Physicists may have recently answered one of the universe’s most perplexing puzzles by revealing that black holes are not completely devoid of features, but do have a property known as “quantum hair.” This discovery might assist to answer the black hole information dilemma posited by Stephen Hawking in the 1970s, as well as connect general relativity and quantum physics theories. Black holes can only have three detectable features, according to Einstein’s theory of general relativity: mass, charge, and angular momentum (otherwise known as spin). Because they lack identifying traits, or “hair,” any two black holes with similar values for any of these qualities cannot be distinguished.
Quantum mechanics, on the other hand, disagrees. The particles that make up any object, according to this basic principle, are packed with quantum information that is retained eternally even if the item is destroyed. This implies that the quantum information about the star that collapsed to produce a black hole, as well as any items dragged into that black hole, must still exist someplace. To put it another way, black holes must have “hair.” It’s been proposed that all of this quantum information may survive and be detected beyond the event horizon, which is the border of a black hole beyond which nothing can escape.
While this theory elegantly explains why we can’t detect any of this hair, Stephen Hawking crushed it to smithereens in the 1970s. According to Hawking’s estimates, black holes are all progressively fading, but the particles they produce have no trace of the quantum information they contain. This means that quantum information falling into a black hole does not escape as radiation, but instead disappears, breaking quantum physics’ laws.
These tiny evaporating particles, known as Hawking radiation, sent shivers through the scientific world by hinting that either general relativity or quantum physics — the two theories on which our whole knowledge of reality is based – might be wrong. Researchers have finally found a solution to the so-called black hole information conundrum, after nearly half a century of existential dread.
The authors of the study, who published their findings in the journal Physics Letters B, explain that any mass that collides with a black hole leaves an impression on the black hole’s gravitational field. The quantum information about that stuff is retained in this fashion, giving the black hole its hair.

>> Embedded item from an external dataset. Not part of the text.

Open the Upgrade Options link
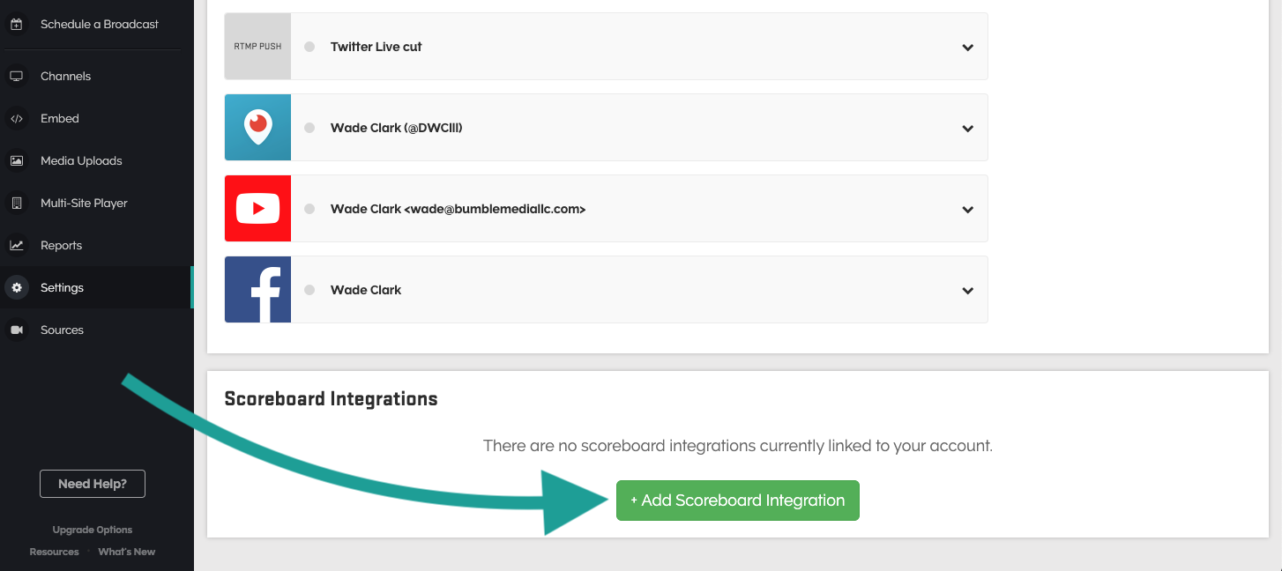pyautogui.click(x=93, y=530)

To arrive to this result, the researchers employed a set of mathematical equations to explain what occurs when two stars of similar size and mass collide into black holes, but with differing compositions.
They proved that, while the charge, mass, and spin of the resulting black holes may be similar, their gravitational fields differ, leaving an imprint of the quantum information stored within the stars from which they arose. “It was commonly considered within the scientific community that resolving this dilemma would involve a massive paradigm change in physics, demanding the prospective reformulation of either quantum mechanics or general relativity,” research author Professor Xavier Calmet of the University of Sussex, UK, said.
“What we discovered – and what I find very intriguing – is that this isn’t required,” she says “In a statement to IFLScience, he remarked. “Our answer does not involve any speculative ideas; rather, our research shows that the two theories can be combined to create consistent black hole calculations and explain how information is stored without requiring radical new physics.” “It turns out that black holes are nice children, retaining the memories of the stars from which they were born.”